Arrowhead Lake condo residents voice concerns

COLUMBIANA – Residents of the four condominium associations surrounding Arrowhead Lake voiced their concerns Tuesday about the plans of the lake’s newest owners, but Columbiana City Council members seemed mainly concerned Tuesday about a boat ramp or driveway built to go into the lake.

Residents and Councilman Bryan Blakeman questioned the long-term plans of the owners Rob and Bob Struharik. Residents like Judy McCoy appeared and complained the Struhariks are selling fishing permits for the lake behind their homes, permits which are costing residents $500.

The elder Struharik said the reason for the permits are to help cover the insurance costs for the lake, which are about $6,000 per year.
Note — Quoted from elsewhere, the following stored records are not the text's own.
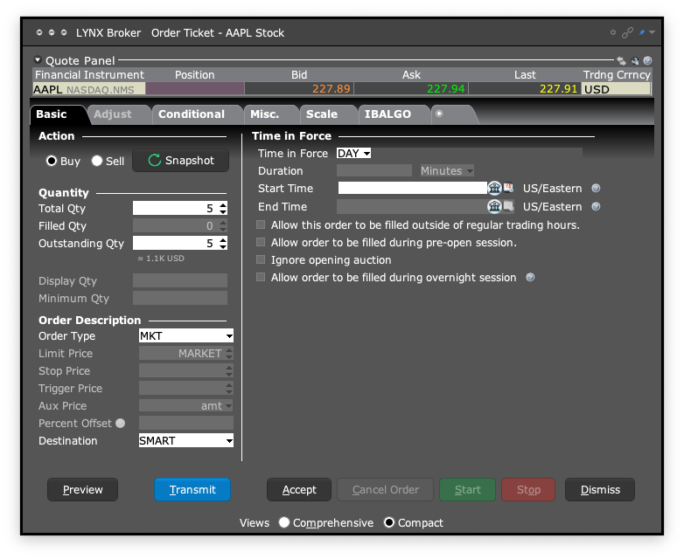Switch to the Conditional tab
Viewport: 684px width, 559px height.
192,114

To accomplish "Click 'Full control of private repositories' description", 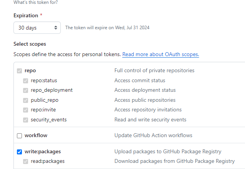I will [x=154, y=71].
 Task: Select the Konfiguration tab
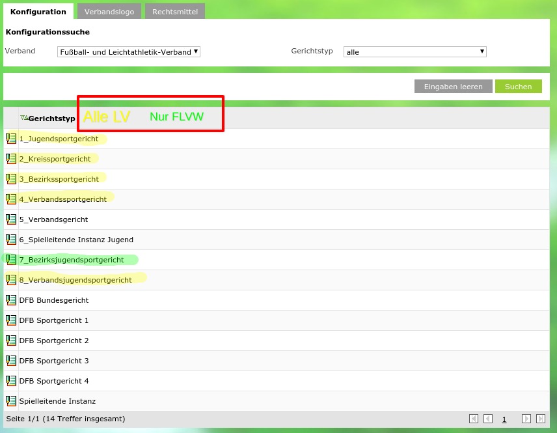[38, 12]
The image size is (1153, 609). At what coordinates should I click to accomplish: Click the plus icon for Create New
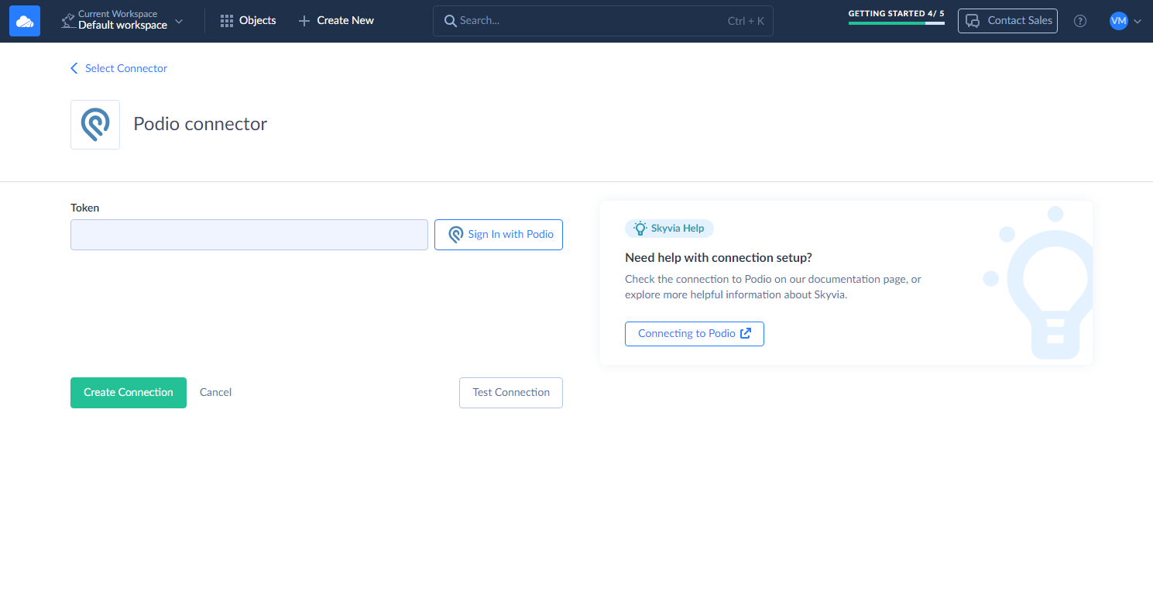(x=304, y=21)
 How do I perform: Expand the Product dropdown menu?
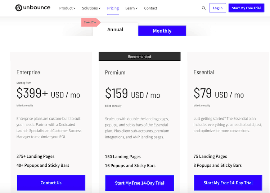(67, 8)
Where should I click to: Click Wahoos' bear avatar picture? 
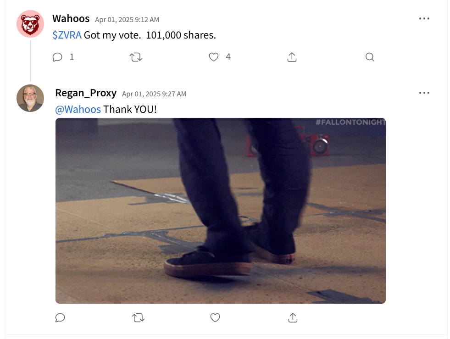30,24
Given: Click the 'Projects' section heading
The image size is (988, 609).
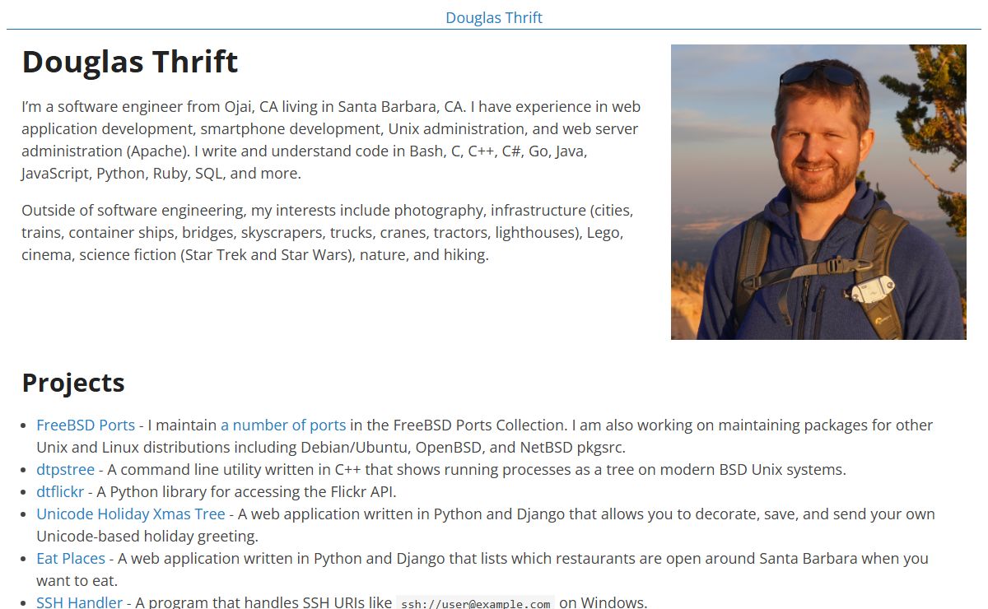Looking at the screenshot, I should coord(73,383).
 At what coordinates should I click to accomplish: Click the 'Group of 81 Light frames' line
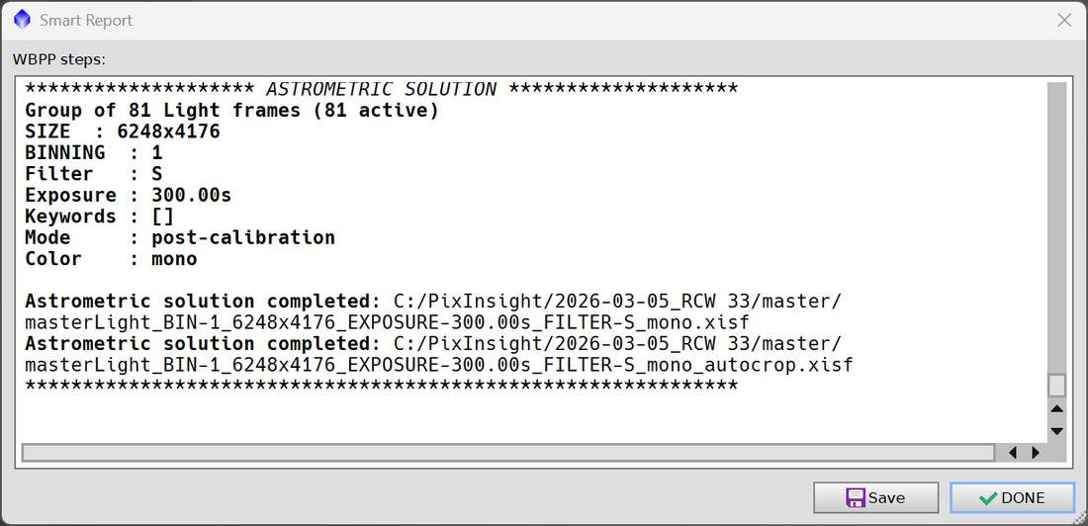(231, 111)
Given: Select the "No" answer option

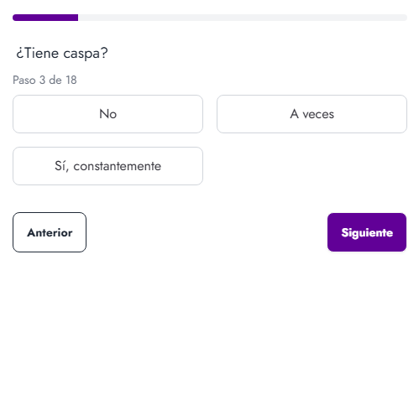Looking at the screenshot, I should click(x=107, y=114).
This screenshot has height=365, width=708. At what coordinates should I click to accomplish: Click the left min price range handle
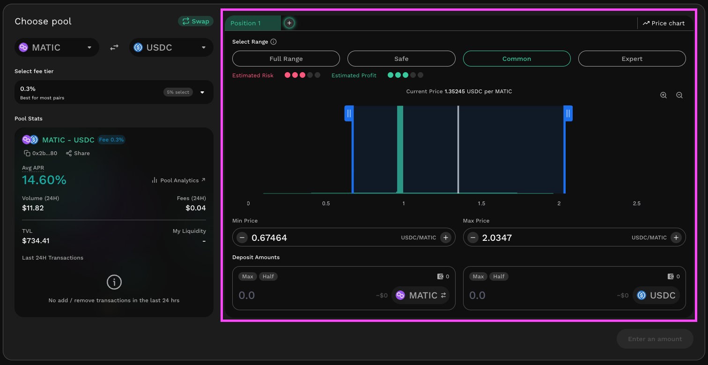tap(349, 113)
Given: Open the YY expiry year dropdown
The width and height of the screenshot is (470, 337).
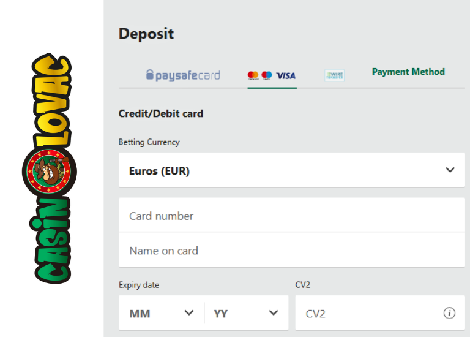Looking at the screenshot, I should coord(246,313).
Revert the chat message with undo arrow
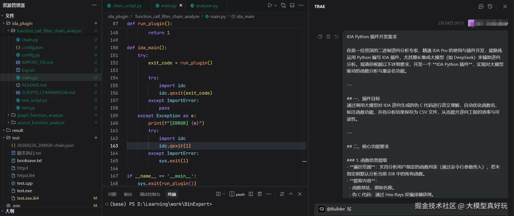 pos(336,37)

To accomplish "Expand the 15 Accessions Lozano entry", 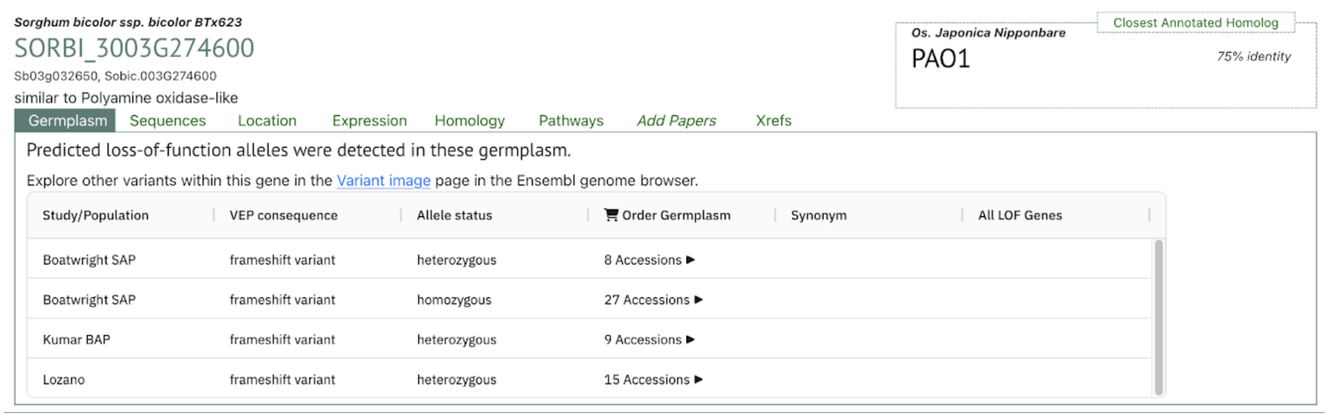I will click(x=698, y=380).
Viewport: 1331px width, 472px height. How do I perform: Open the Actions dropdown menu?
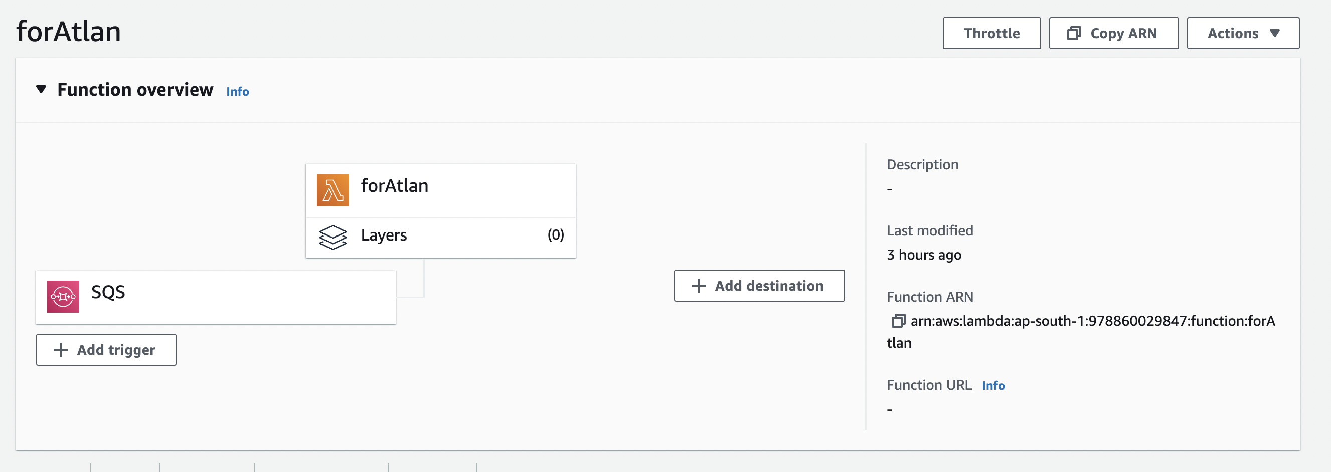(1243, 33)
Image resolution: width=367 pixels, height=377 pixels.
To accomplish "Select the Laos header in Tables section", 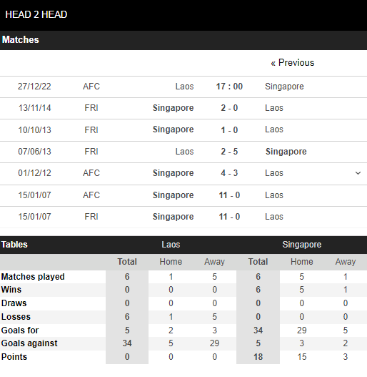I will [171, 245].
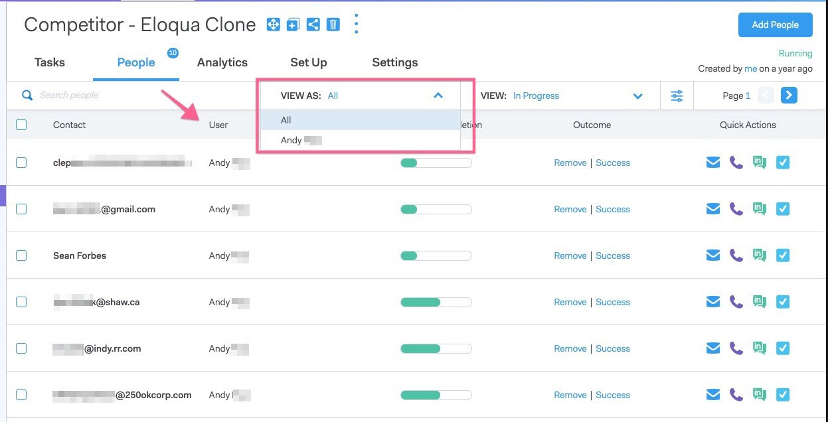
Task: Click the trash delete icon in the header
Action: pos(333,25)
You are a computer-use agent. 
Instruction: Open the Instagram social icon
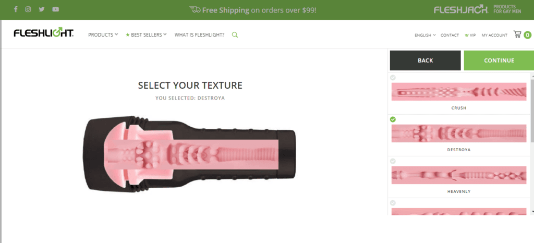pos(29,9)
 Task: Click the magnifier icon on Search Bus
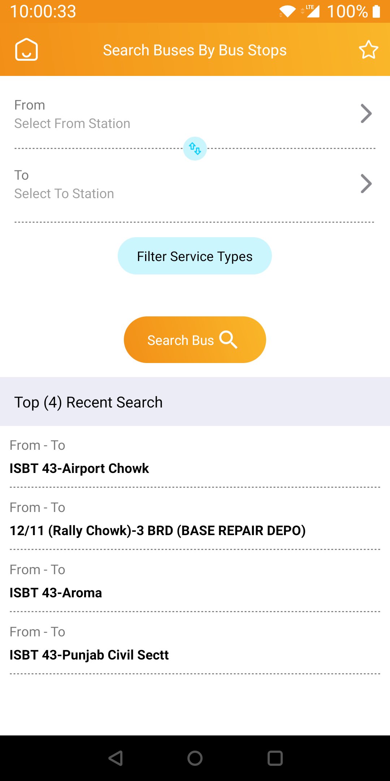click(228, 340)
He denied implications that the family is running a business. With a 35-acre lake, he noted the lake is big enough for motor boats, jet skis and wakeboarding, but the planned fishing tournament this June 8 will be 11 bass boats with electric motors. Additionally, there will be children fishing along the water with adult supervision.

Residents also questioned the use of boats on the lake and the possible noise, which could come from additional boat use on the lake. It was noted the city does have noise restrictions.

One resident Larry Carnel questioned how boats entered into the fishing tournament would not block traffic as they were being loaded and unloaded on the new ramp built by the Struhariks.

Council members noted if there is a problem with traffic, the auxiliary members of the police department will be available to help with the parking situation the day of the tournament.

While the Struhariks said they do not have any long-term plans, the fishing tournament is a benefit for Heartland Christian School. They said they are trying to be good neighbors and work with the condominium associations, meeting with them on occasions. Bob Struharik noted he is not selling permits to everyone in Columbiana, just to those living near the water.

Planning Commission member Ron LaLonde said most of the concerns of the residents are civil matters, but what concerns the city is whether the Struhariks needed to come to planning commission before putting in the driveway or boat ramp. LaLonde said his personal opinion is the ramp was put in a bad place.

While a property owner has every right to put in a driveway on their own property, it was noted this particular driveway goes straight into the water, which qualifies it as a loading ramp.

Law Director Dan Blasdell was asked to take a look at the city’s regulations involving driveways, loading ramps and other issues surrounding the matter.

Councilman Lowell Schloneger urged the four associations to put aside their differences and work together. As the meeting continued on Tuesday, some of the residents around the lake and the Struhariks spoke outside.